Book Review: How to Read a Book

My history with Mortimer Adler’s How to Read a Book goes back about 19 years to when I was expecting my second child and reading The Well-Trained Mind by Susan Wise Bauer. She mentions Adler’s book (if I remember correctly) and I found an older edition, probably not the one co-authored by Van Doren, at the library. If I actually started it at all, I was soon overwhelmed and sent it back. I could blame it on pregnancy brain, but I probably just wasn’t ready for it. 😉 Amazon says I bought a copy in 2014, which would have been when my daughter started AmblesideOnline Year 7. But I was again turned off (and frankly intimidated) by it and just didn’t think it was the best book for a seventh grader. I think Charlotte Mason might agree with me, because in Formation of Character (pg 380-382) she calls the first 15 years of a child’s life the synthetic stage (characterized by wide and varied reading) and the next stage of education, continuing throughout adulthood, the analytic stage (characterized by more purposeful study and deeper consideration of ideas). She emphasizes that the former stage is necessary to prepare one for the latter stage, and that the habit of wide reading should continue during the analytic stage. As the guidelines in How to Read a Book are called analytical reading, my opinion is that it should be saved until 10th grade or so. (In fairness to the ladies at AmblesideOnline, they do say the book can be started in a later year and they do schedule it slowly over several years.)

So, all that to say I didn’t assign this book to my daughter until the last couple of years of high school and didn’t assign it at all to Mr. D. I did schedule the first half or so for Mr. E last year, although somehow he read more than he was supposed to, and narrations were not consistent (I may have him start back a bit). I decided it was high time I read it myself and that the audiobook would help get me through, which it did. And I was pleasantly surprised by how helpful it is, not only for knowing how to dialogue with a book, but how to dialogue with anyone whose ideas and beliefs are different from your own. (“Dialogue” is my Word of the Year, so anything touching on that idea tends to stand out to me.)

…the person who, at any stage of a conversation, disagrees, should at least hope to reach agreement in the end. He should be as much prepared to have his own mind changed as seek to change the mind of another. He should always keep before him the possibility that he misunderstands or that he is ignorant on some point. No one who looks upon disagreement as an occasion for teaching another should forget that it is also an occasion for being taught.

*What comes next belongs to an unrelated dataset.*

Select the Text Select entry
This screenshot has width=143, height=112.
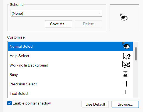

Adler and Van Doren have some strong opinions on how you should read the “Great Books” in particular. I’m not convinced that all their steps have to be done systematically in order to read well – I think they can be done more organically and intuitively. I’m also not sure I agree with their categorization of books in the last chapter (“The Pyramid of Books”) and I ignored the tests in the appendix. But it was good for me to think through their “rules” and it is probably helpful for a teenager who is ready to go deeper with his reading as well. I suppose listening to the audiobook was my “inspectional” read and I will get more out of (and perhaps be chastened in some of my opinions) by a second reading. I was also pleasantly surprised at how they changed the rules for analytical reading to apply to fiction, as I had been a bit worried that they would ruin poetry and novels by over-analysis. But it seemed very much in line with other literary mentors I respect, like those on the Literary Life Podcast.

A work of fine art is “fine” not because it is “refined” or “finished,” but because it is an end (finis, Latin, means end) in itself. It does not move toward some result beyond itself. It is, as Emerson said of beauty, its own excuse for being.

There were even some lines reminiscent of Charlotte Mason’s philosophy of education, which is not surprising seeing as AmblesideOnline schedules it. In fact, the whole book can be seen as a method of self-education.

A doctor may do many things for his patient, but in the final analysis it is the patient himself who must get well – grow in health. The farmer does many things for his plants or animals, but in the final analysis it is they that must grow in size and excellence. Similarly, although the teacher may help his student in many ways, it is the student himself who must do the learning. Knowledge must grow in his mind if learning is to take place.

So, I stand corrected about How to Read a Book – guess I should have trusted the AmblesideOnline ladies. 🙂 In fact, I bought my own pretty hardcover copy to “make my own” so my boys can use the “old” paperback without distraction (I don’t mark up books my kids will use as I personally find others’ notes distracting).